[AccessD] Fun with the boys

James Button jamesbutton at blueyonder.co.uk
Sat Mar 1 12:23:33 CST 2014


Then there is the backup & recovery practice as well as a sandbox system?

For my lot I had the drive split into 2 partitions, copied the OS partition to
the second one, then
used a caddy drive that I cloned from the installed one

Both drives are bootable and the system is set so the caddy is the first drive
to be looked at for boot 
That means with the caddy drive in the locked cupboard the system boots from
their 'play' OS, with the option to boot from the (before the OS was wrecked)
copy.
If both copies of the OS are got-at, then it's the recovery drive out of the
cupboard and into the caddy boot the OS and copy the 2nd partition onto the 2nd
partition of the play drive, recover data from the normal OS partition onto the
restored partition and copy that back over the usually used OS.

JimB   

-----Original Message-----
From: accessd-bounces at databaseadvisors.com
[mailto:accessd-bounces at databaseadvisors.com] On Behalf Of John W Colby
Sent: Saturday, March 01, 2014 12:26 PM
To: Access Developers discussion and problem solving
Subject: [AccessD] Fun with the boys

This week I ordered parts for a gaming machine for my 13 year old son.  Newegg
rocks.  He has a 
decidedly old PC that I built from parts scavenged from old server parts.  Long
in the tooth 
describes it perfectly.

So last night, I took my son and Brian (his buddy who spends 1/2 his life at my
house) upstairs to 
start building this PC.  The boys did each and every part of the build
themselves.  We did every 
step twice, every screw, the motherboard standoffs, motherboard being screwed
into place, the memory 
dimms put in, video card inserted and screwed down, power supply screwed in
place and all the leads 
connected etc. Disk drive and DVD rom drive installed and power / SATA cables
installed.

The ONLY thing that I did was insert the processor chip into the socket and
install the heat sink 
fan for that while they watched. So my boys built Robbie's computer last night.

## Assignment 1
Reproduce the part of the email that opens with the words containing "This week I" and closes with "describes it perfectly.".
## Assignment 2
Name every field label in the header of the original message quoted in the email.

## Provided material

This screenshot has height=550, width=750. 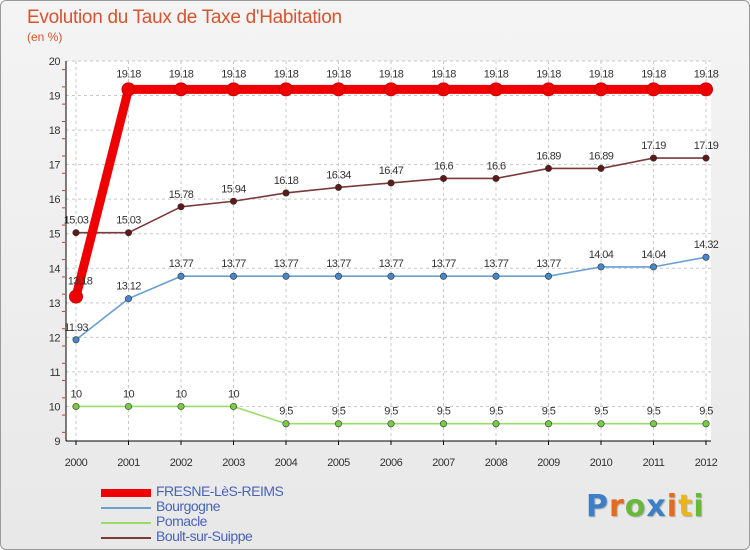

## Output 1
This week I ordered parts for a gaming machine for my 13 year old son.  Newegg
rocks.  He has a 
decidedly old PC that I built from parts scavenged from old server parts.  Long
in the tooth 
describes it perfectly.

## Output 2
From, Sent, To, Subject